» TEXT FOR ANALYSIS:
····················

The molecular genetics of Marfan syndrome and related disorders.
Robinson PN., Arteaga-Solis E., Baldock C., Collod-Béroud G., Booms P., De Paepe A., Dietz HC., Guo G., Handford PA., Judge DP., Kielty CM., Loeys B., Milewicz DM., Ney A., Ramirez F., Reinhardt DP., Tiedemann K., Whiteman P., Godfrey M.
Marfan syndrome (MFS), a relatively common autosomal dominant hereditary disorder of connective tissue with prominent manifestations in the skeletal, ocular, and cardiovascular systems, is caused by mutations in the gene for fibrillin-1 (FBN1). The leading cause of premature death in untreated individuals with MFS is acute aortic dissection, which often follows a period of progressive dilatation of the ascending aorta. Recent research on the molecular physiology of fibrillin and the pathophysiology of MFS and related disorders has changed our understanding of this disorder by demonstrating changes in growth factor signalling and in matrix-cell interactions. The purpose of this review is to provide a comprehensive overview of recent advances in the molecular biology of fibrillin and fibrillin-rich microfibrils. Mutations in FBN1 and other genes found in MFS and related disorders will be discussed, and novel concepts concerning the complex and multiple mechanisms of the pathogenesis of MFS will be explained.

····················

» RECORDS PROVIDED:
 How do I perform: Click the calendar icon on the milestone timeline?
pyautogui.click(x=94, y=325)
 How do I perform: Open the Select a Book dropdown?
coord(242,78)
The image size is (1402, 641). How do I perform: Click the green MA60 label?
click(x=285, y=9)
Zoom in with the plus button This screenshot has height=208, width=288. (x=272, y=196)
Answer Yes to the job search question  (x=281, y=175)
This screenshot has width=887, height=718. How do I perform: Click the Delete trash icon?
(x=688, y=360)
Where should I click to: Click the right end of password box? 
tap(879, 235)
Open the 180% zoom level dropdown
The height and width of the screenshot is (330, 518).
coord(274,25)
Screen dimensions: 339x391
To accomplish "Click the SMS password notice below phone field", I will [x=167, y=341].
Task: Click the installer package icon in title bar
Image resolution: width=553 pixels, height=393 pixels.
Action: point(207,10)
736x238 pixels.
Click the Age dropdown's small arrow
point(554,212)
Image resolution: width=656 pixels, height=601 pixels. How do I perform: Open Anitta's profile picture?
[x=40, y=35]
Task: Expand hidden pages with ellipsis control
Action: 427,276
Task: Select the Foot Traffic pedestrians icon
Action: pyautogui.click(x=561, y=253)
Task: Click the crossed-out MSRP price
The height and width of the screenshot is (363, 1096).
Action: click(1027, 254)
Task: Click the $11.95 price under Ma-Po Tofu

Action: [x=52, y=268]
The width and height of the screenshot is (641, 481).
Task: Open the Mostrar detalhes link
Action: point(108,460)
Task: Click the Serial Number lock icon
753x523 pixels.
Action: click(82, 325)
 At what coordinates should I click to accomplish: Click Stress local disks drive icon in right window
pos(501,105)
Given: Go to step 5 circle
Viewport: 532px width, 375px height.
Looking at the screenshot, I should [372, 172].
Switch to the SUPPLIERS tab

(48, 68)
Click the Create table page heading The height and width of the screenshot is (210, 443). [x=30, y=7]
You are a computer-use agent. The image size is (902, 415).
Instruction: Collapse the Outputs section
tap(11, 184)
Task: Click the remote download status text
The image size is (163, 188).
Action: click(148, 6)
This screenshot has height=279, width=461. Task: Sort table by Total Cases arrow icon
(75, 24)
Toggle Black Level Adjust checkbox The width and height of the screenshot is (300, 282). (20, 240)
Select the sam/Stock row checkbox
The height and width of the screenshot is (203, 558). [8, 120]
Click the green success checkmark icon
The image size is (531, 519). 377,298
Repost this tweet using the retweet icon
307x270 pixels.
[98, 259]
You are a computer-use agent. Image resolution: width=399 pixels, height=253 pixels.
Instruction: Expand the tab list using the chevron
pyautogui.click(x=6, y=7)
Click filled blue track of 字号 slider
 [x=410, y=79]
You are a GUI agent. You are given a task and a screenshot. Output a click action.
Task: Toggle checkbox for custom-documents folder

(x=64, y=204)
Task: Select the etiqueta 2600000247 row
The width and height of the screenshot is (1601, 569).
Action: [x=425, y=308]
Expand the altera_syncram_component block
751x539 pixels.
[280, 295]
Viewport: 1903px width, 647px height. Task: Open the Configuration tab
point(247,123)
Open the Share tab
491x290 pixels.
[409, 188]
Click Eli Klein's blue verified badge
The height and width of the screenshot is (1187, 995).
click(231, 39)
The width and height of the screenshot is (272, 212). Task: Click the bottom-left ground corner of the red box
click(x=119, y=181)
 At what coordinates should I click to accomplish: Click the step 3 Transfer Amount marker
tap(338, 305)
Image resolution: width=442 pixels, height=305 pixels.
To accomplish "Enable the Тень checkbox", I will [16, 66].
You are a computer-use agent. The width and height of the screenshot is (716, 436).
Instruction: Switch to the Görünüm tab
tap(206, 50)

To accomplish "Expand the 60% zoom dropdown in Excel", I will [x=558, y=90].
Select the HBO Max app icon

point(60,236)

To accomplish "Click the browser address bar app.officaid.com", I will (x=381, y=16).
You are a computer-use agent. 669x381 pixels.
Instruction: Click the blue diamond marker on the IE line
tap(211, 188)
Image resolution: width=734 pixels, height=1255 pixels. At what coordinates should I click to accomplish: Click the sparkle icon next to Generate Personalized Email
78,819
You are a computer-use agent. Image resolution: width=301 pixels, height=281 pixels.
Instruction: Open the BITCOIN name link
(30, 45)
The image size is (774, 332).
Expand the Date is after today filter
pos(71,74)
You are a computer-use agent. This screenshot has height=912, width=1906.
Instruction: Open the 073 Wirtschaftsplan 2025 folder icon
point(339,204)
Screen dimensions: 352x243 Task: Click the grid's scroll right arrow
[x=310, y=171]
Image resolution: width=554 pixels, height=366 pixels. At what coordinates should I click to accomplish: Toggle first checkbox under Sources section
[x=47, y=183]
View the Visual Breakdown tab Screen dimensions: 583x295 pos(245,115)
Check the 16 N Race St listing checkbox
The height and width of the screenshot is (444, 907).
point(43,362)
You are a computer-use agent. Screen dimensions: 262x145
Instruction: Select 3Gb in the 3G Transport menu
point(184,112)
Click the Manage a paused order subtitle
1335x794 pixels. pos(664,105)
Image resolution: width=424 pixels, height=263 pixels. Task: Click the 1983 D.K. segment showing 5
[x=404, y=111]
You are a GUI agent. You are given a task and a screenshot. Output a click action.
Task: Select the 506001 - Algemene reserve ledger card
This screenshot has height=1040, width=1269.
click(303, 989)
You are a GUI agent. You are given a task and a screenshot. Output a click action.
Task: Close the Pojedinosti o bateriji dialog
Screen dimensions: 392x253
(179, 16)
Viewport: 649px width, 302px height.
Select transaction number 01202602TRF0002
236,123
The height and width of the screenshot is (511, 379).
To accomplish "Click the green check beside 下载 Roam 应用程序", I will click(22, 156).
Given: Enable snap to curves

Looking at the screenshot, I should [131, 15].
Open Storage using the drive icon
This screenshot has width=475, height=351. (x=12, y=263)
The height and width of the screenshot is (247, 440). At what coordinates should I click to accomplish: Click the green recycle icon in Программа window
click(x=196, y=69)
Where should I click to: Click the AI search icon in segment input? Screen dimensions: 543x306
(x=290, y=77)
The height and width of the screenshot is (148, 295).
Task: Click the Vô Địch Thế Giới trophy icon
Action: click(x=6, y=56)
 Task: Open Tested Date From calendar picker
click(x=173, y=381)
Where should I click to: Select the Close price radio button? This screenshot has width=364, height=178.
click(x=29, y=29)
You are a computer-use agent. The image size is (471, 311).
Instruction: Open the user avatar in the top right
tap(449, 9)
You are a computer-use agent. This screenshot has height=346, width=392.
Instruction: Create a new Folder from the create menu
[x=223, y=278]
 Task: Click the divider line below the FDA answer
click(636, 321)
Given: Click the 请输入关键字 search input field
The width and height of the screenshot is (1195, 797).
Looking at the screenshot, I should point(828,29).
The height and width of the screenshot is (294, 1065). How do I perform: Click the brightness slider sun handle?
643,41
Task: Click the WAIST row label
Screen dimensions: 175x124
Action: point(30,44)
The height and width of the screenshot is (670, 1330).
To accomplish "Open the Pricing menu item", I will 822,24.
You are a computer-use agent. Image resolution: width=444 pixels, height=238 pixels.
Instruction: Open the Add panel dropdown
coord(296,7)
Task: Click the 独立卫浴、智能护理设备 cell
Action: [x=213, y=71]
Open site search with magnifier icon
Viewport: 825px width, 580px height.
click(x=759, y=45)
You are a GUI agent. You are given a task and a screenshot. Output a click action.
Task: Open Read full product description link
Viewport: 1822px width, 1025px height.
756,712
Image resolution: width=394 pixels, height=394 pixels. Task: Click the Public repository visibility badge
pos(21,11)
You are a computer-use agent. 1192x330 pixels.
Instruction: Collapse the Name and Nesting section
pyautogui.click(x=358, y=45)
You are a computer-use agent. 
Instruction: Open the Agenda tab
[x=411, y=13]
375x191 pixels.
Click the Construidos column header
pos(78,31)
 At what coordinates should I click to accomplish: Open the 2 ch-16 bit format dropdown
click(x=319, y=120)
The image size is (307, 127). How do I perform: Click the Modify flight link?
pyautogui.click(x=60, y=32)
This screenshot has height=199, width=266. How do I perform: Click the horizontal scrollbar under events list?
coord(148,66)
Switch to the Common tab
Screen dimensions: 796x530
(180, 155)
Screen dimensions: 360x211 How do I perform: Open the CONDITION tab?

····················

» BRIEF 1: According to the abstract on Marfan syndrome, what is the leading cause of premature death in untreated individuals with MFS?
» BRIEF 2: Update the abstract on Marfan syndrome by rewriting the stretch from "The molecular genetics" through "P., Godfrey M." with "molecular genetics" changed to "clinical genetics".

» FINAL ANSWER 1: Acute aortic dissection.

» FINAL ANSWER 2:
The clinical genetics of Marfan syndrome and related disorders.
Robinson PN., Arteaga-Solis E., Baldock C., Collod-Béroud G., Booms P., De Paepe A., Dietz HC., Guo G., Handford PA., Judge DP., Kielty CM., Loeys B., Milewicz DM., Ney A., Ramirez F., Reinhardt DP., Tiedemann K., Whiteman P., Godfrey M.